BILLY BUSH: Sheesh, your girl's hot as (EXPLETIVE DELETED) in the purple. Whoa!
CROWD: Whoa, whoa, whoa!
BUSH: Yes, the Donald has scored.
Whoa, my man.
UNIDENTIFIED MALE: Wait, you've got to look.
TRUMP: I'm automatically attracted to beautiful women. I just start kissing them. It's like a magnet. When you're a star, they let you do it. You can do anything.
BUSH: Whatever you want.
TRUMP: Grab them by the (EXPLETIVE DELETED). You can do anything.
(END VIDEO CLIP)
BURNETT: It's clearly a word he uses, and you heard him use it in a casual conversation with a group.
CORCORAN: Yes, yes. And again, it didn't shock me in any way to hear him say it.

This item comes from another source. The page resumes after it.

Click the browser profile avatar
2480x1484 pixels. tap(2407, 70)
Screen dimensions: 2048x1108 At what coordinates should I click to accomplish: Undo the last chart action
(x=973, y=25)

BURNETT: So when you hear now that "The New York Times" is saying it, that I would not use those words, what's your reaction?
CORCORAN: It's craziness. He struck me then, and still does, as just a sort of massively insecure braggart who, you know, will say whatever pops into his head to make himself feel good, to make himself seem cool to anybody who's listening.
BURNETT: All right. Well, thank you very much. I appreciate it.
BURNETT: And thanks to all of you for watching. Have a safe weekend.